Keywords-Distance Education, Mobile Learning, Multiculturalism, Sustainability

I. INTRODUCTION

Mobile learning is increasingly applied in distance education. It focuses on learning across contexts. It is concerned with portable technologies and mobility of the learner. M-learning is accessible from virtually anywhere, which provides access to all the different learning materials available. It is also collaborative and sharing. It is almost instantaneous among everyone using the same content, which leads to the reception of instant feedbacks. Studies have been conducted mostly in developed countries in this case [1]. Right from the second generation of mobiles, SMS text messaging became possible initially on GSM networks and eventually on all digital networks. Mobiles are evolving into platforms for collaboration, knowledge access and performance support. Mobile phones deliver learning materials whenever and wherever the learners needs arise. Currently, mobiles have advanced features like e-mail, Internet and e-book reader capabilities, and a built-in full keyboard or external USB keyboard and VGA connector. In other words, it is a computer, communication device and learning device on the hand. However, the main challenges regarding mobile deployment include screen size, battery life and security. Since the internet becomes both personal and portable, learning will move more and more outside of the classroom and into the learner's environments, both real and virtual [2]. The emergence of web based instruction for mobile learning assists and expands the learning syndrome of distance learners of developing countries as well [3].

II. MOBILE LEARNING IN DEVELOPING COUNTRIES

A. Scope and Relevance

The relevance of mobile learning in developing countries is as significant as in developed countries [4]. It is believed that mobile learning in developing countries is not different from developed countries. The use of wireless technologies can help to increase collaborative learning and communication, as well as independent learning among learners, because of the mobility and capacity of the devices [5]. There is an increasing and unprecedented adoption of wireless technologies in developed as well as developing countries [6]. Using wireless technologies in education may contribute to combating the digital divide in developing countries, as this technology is generally cheaper than desktop computers, particularly mobile phones and PDAs [7]. In developed as well as developing countries of Asia, cell-phone usage for learning has proved to be beneficial for both instructors and learners, not only as a cost-efficient method, but as an effective educational tool [8]. Studies have also been undertaken to reveal the prospects and problems in e-learning initiatives [9]. These problems include, lack of proper course monitoring; lack of adequate feedback to students; poor instructional design; poor training for instructors; lack of necessary technology; lack of Internet accessibility; lack of online resources; high costs; and lack of credibility for online degrees [10]. Mobile learning shows the significance of collaborative learning as well [11].

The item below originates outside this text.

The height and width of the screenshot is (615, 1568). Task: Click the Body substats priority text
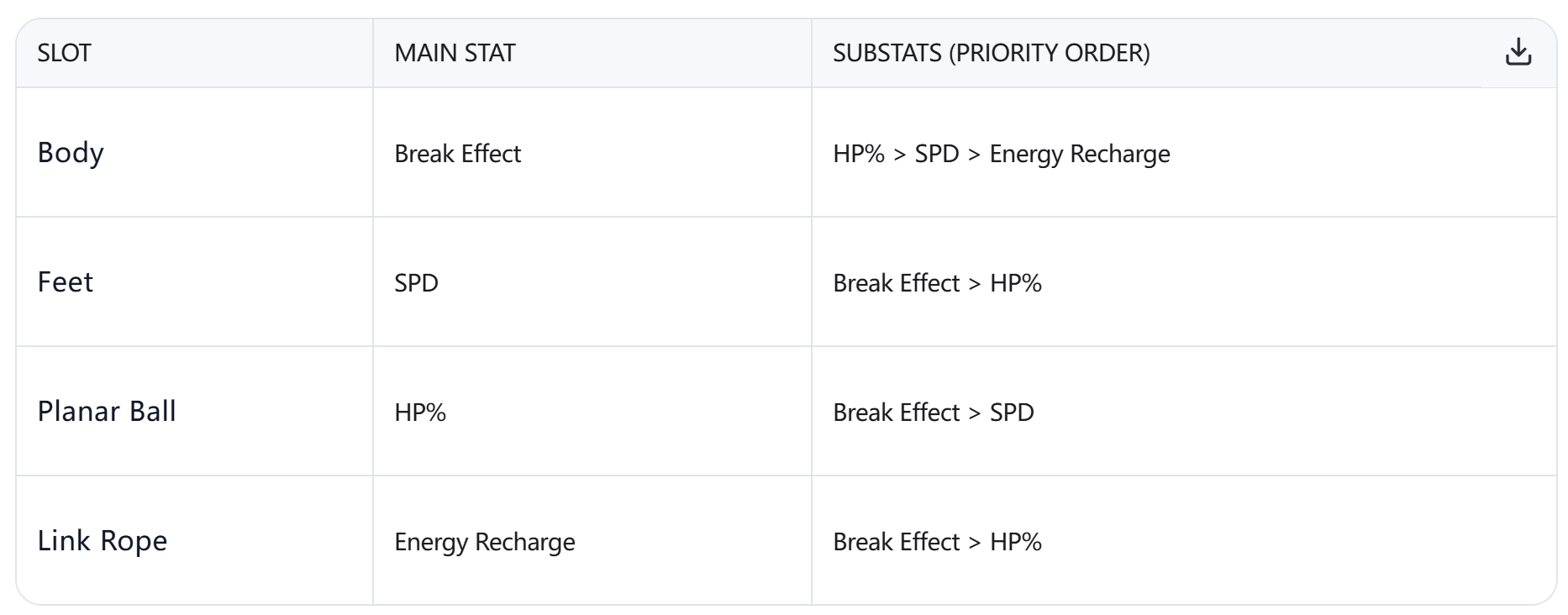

B. Technology for Sustainable Distance Learning

Sustainable distance learning can be gradually achieved by expanding mobile learning. Mobile technology greatly influences human interaction in general. It facilitates and carries communication of human voice with ideas, emotion, feeling and knowledge. It binds human beings transcending place. It gives freedom from inter-subjective inhibitions which normally occur during face-to-face in-person communication. It provides an expansion of two different worlds at a time. An individual may plunge into subjective world through the entertainments provided by the mobile device. Or an individual can use it for effective inter-subjective communication. But the latter occupies more space in contemporary civil society. People want to talk or communicate more with fellow beings. The geographical limits do not adversely affect their aspirations. The technology for human interaction also facilitates learning process. The students of open learning and distance education are in this context greatly benefited.

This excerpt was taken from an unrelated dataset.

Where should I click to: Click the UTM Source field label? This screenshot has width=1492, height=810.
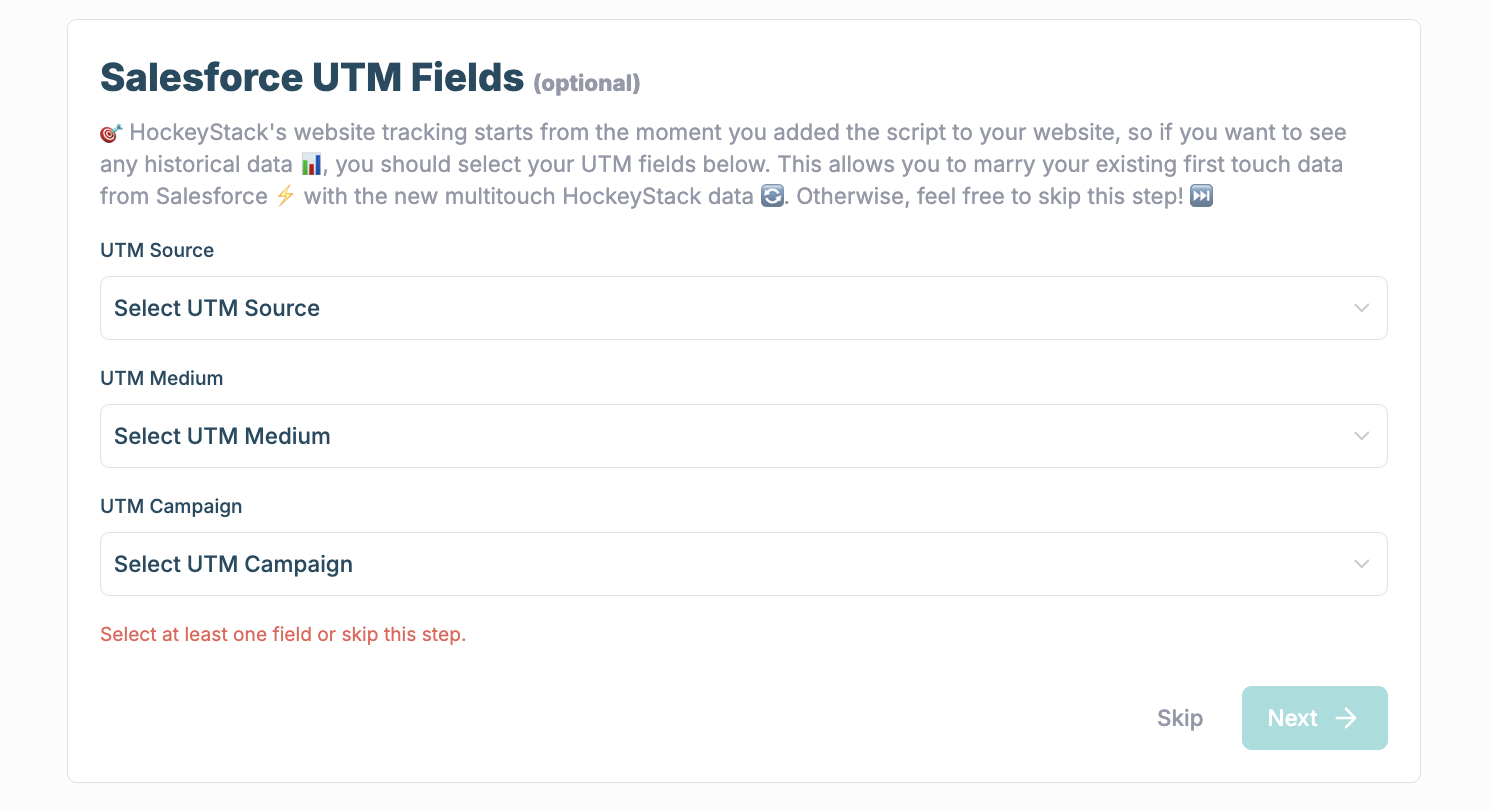click(157, 250)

C. Multiculturalism in India

India is a nation of great cultural diversity reflecting in different types of social groups and communities. They are defined by language, religion, sect, race or caste. The Indian nation-state is socially and culturally one of the most diverse countries of the world. It has a population of about 1029 million people, currently the second largest - and soon to become the largest - national population in the world. These people speak about 1,632 different languages and dialects. Among them, 21 languages have been officially recognized and placed under the 8th Schedule of the Constitution of India [12]. In terms of religion, about 80.5 percent of the population are Hindus, who in turn are regionally specific, plural in beliefs and practices, and divided by castes and languages. About 13.4 percent are Muslims, which makes India the world's third largest Muslim country after Indonesia and Pakistan. The other major religious communities are Christians (2.3), Sikhs (1.9), Buddhists (0.8) and Jains (0.4). The Constitution declares the state to be a secular state, but religion, language and other such factors are not banished from the public sphere. In fact these communities have been explicitly recognized by the state. Several studies illuminate the multicultural aspects as well as problems in Indian society [13]. The problem of backward classes and the issue of protective discrimination are also under critical analysis [14].

D. Higher Education and Technology in India

Higher education in India is one of the largest in the World. In terms of population, the demand for education at primary, secondary and higher levels is increasing. However, the government alone could not meet the demand. Private institutions do share the responsibility. Number of institutions is increased every year. But the enrollment of students in higher education stands at 6 percent only. This figure is far behind in comparison with the developed countries.

Programmes on experimental basis have been initiated at regional as well as national levels in India. The following programmes can be mentioned on this line: Headstart, a computer assisted education programme in Madhya Pradesh; Rural Relations, a programme to prepare children from rural areas for life and work; Goa computers in Schools Project (GCSP); nationwide project Shiksha, a computer literacy programme with Microsoft; Community Learning centres in Karnataka; mobile classrooms and IT buses in rural Maharashtra. Of course, they were implemented by government with the partition of private sector and NGOs. In 2004, India launched the first nationwide exclusive educational satellite. Edusat is an interactive satellite-based distance education system for the country that provides a total of 74 channels. The limitations of the existing telecom infrastructure are such that reaching all communities is difficult in the Indian context. The population of India resides largely in villages where the digital divide is real. Nevertheless, ICT can provide effective tools and techniques for a variety of applications in rural scenarios [15].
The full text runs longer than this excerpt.